Kısacası bu teklifler belgeleriyle duruyor. Bazen de çok şaşırtıcı bir şeymiş gibi kamuoyuna sunuluyor. Tarihçiliğin tam da burada devreye girdiğini görüyoruz, çünkü belgeye sahip olabilirsiniz ama onu yorumlamak ciddi bir birikim ister. Tabii, meselenin tarihçilikten ziyade siyasetle ilgili olduğunun da farkındayız. İnönü üzerinden erken cumhuriyet Türkiyesi ile hesaplaşılmaya çalışılıyor.
HİTLER’İN TEKLİFİ
Hitler nasıl bir ortamda 12 Adalar’ı teklif etti. Feridun Cemal Erkin’e göre alabilirdik. Siz ne diyorsunuz?
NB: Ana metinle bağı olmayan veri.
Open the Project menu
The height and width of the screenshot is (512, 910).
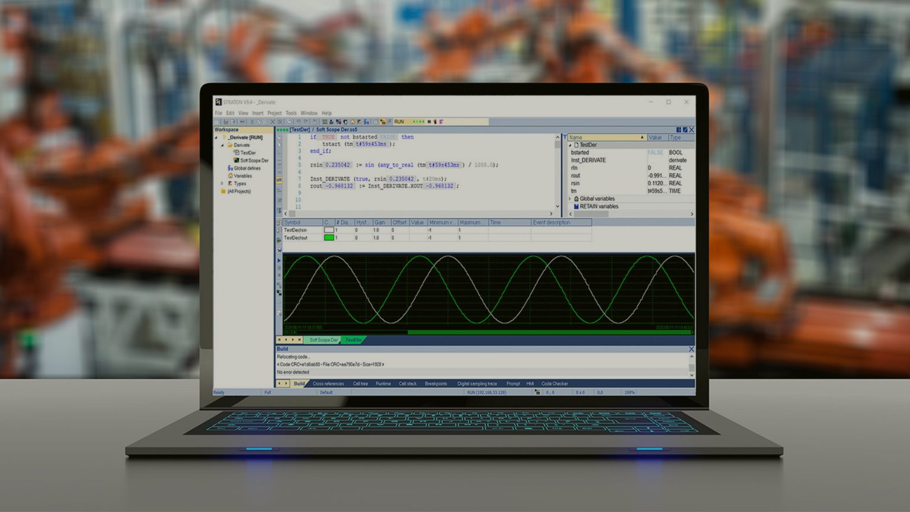pos(274,113)
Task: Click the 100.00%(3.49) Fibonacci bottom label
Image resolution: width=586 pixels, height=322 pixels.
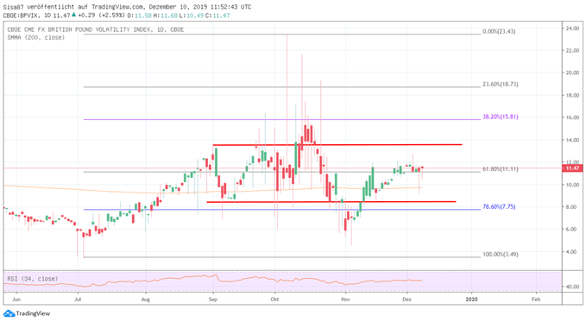Action: tap(500, 255)
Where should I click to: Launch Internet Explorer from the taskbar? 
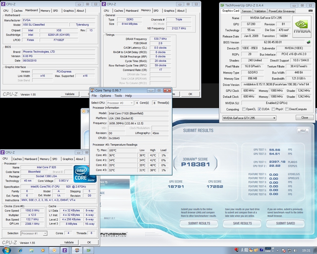pyautogui.click(x=20, y=250)
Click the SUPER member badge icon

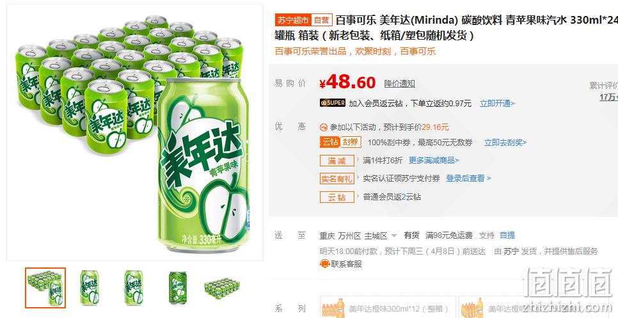click(x=333, y=103)
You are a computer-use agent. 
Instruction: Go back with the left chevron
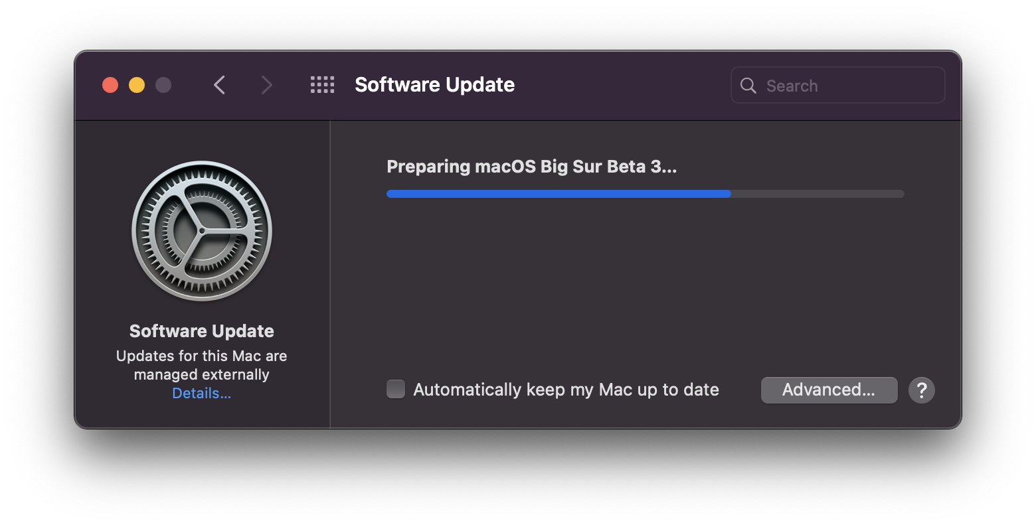[220, 85]
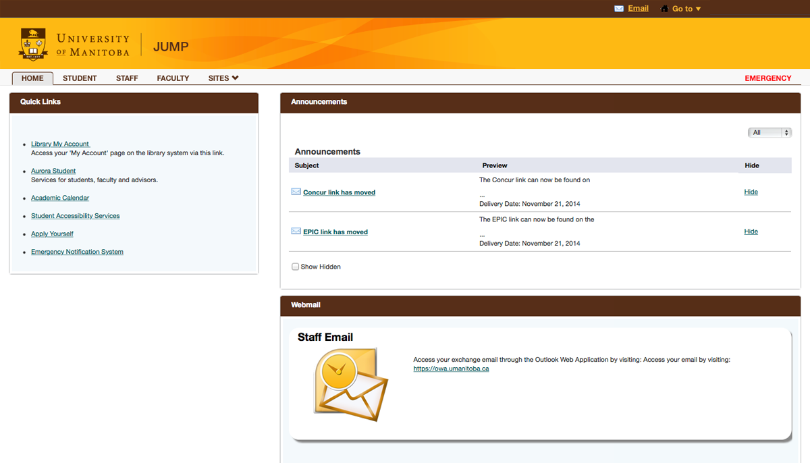Click the home icon beside Go to

(664, 9)
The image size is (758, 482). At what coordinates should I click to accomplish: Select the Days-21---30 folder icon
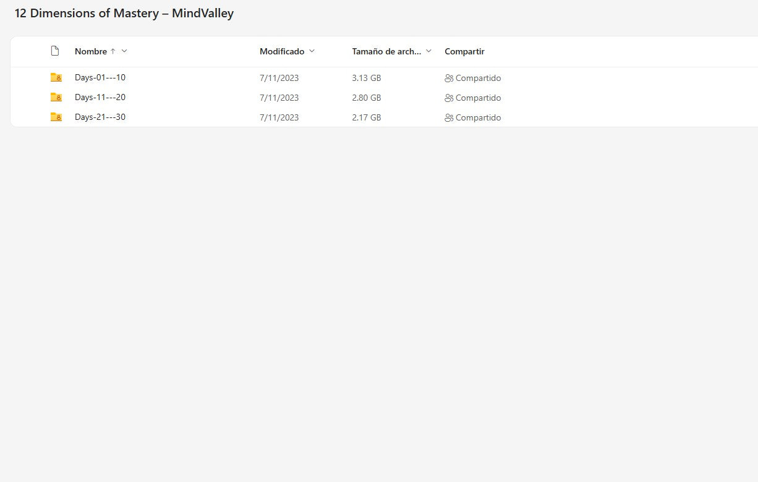[x=56, y=117]
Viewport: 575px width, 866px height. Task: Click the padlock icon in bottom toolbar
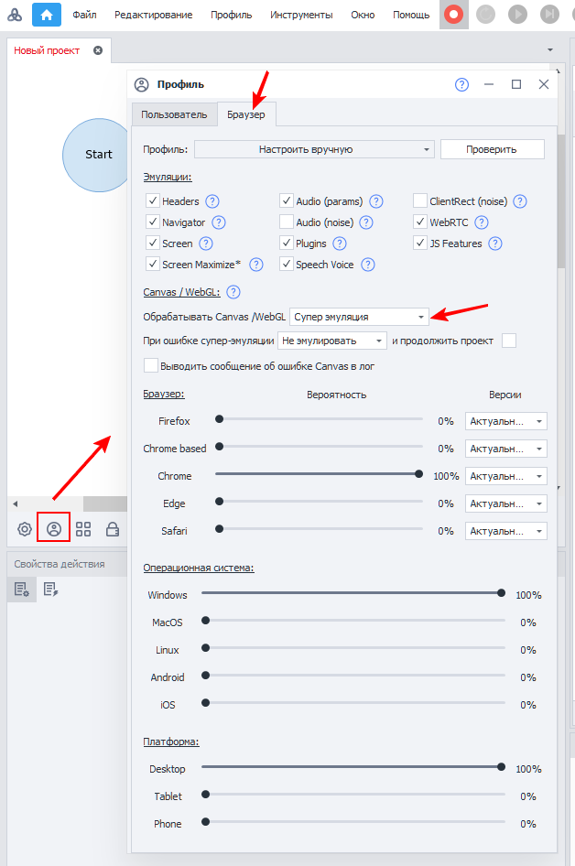pyautogui.click(x=113, y=528)
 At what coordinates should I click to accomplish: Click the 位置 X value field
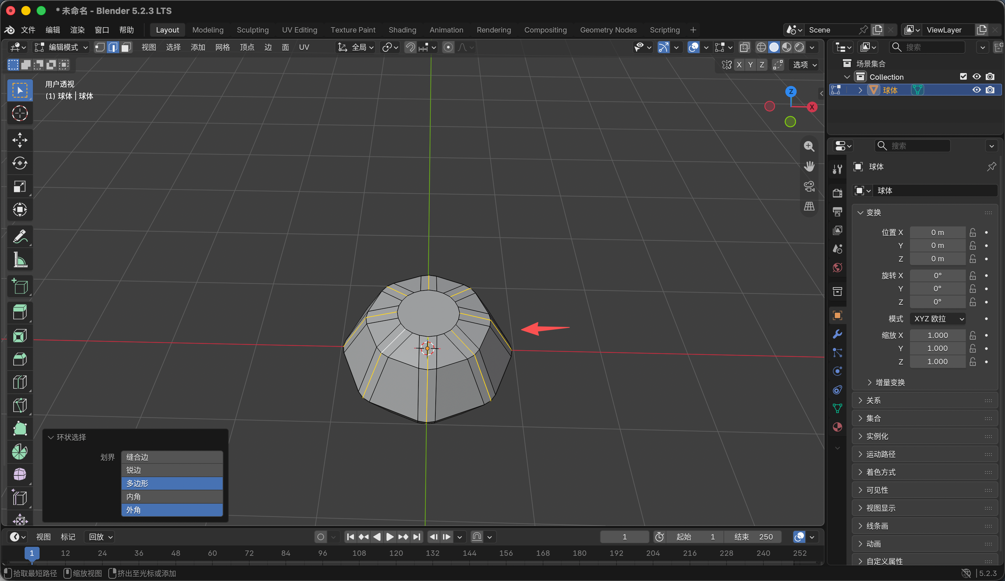[938, 232]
Dışişleri içinde önemli görevler edinmiş ve Türk-Sovyet ilişkileri üzerine kitap yazmış bir kişidir Erkin. Bu sebeple anılarını okurken Türkiye’nin, savaşın sonlarına doğru gelen Alman teklifini reddetmesini bir hata olarak görmesine şaşırmıştım. Çünkü bahsettiği dönem 1944, Türkiye’nin tehdit algısını Boğazlar meselesi sebebiyle Sovyetler Birliği’ne çevirdiği bir dönem. Üstelik bu tehdit karşısında, savaş dışı tutumu sebebiyle yalnız kalmış bir Türkiye var. Hatta savaşın sonlarına doğru Türkiye’nin temel hedefi bu yalnızlığı kırmak oluyor. Böyle bir konjonktürde, Türkiye’nin savaşı kaybedeceği belli olan ve zaten bu sebeple adalardan çekilmek isteyen Almanların teklifini kabul etmesini beklemek iyi bir analiz değil. Çünkü bu analiz Sovyetler dinamiğini içermiyor. Bu dinamiği, “savaş sonrası dönemde Türkiye neden Oniki Ada için daha aktif bir politika izleyemedi?” sorusunu cevaplarken de unutmamak lazım.
Bugün Yunanistan adaları anakara kıta gibi değerlendirip Ege ve hatta kısmen Akdeniz’i Türkiye’yi kapatmak istiyor. Yunan tezi nedir?
Yunanistan ve Türkiye arasındaki ilişkiler, içinde farklı sorunları barındırıyor. Bugün Doğu Akdeniz’deki gergin durum için daha çok tartıştığımız mesele adaların kıta sahanlığı meselesi. Çünkü Yunanistan, 1982 BM Deniz Hukuku Sözleymesi’ne dayanarak adalarının anakaraya benzer bir kıta sahanlığına sahip olduğunu ileri sürüyor. Meis gibi Türkiye’ye Yunan anakarasından çok daha yakın ve coğrafi olarak küçük adalar düşünüldüğünde bu söylem Türkiye için kabul edilemez bir durum ortaya çıkarıyor. Fakat şunu da eklemem gerekiyor ki bugün Doğu Akdeniz sadece bir meseleyi oluşturuyor. Konunun bir de Ege boyutu var. Orada işin içine bir de egemenliği devredilmemiş adacıklar giriyor. Nedense, bu konu gündemde daha az tutuluyor.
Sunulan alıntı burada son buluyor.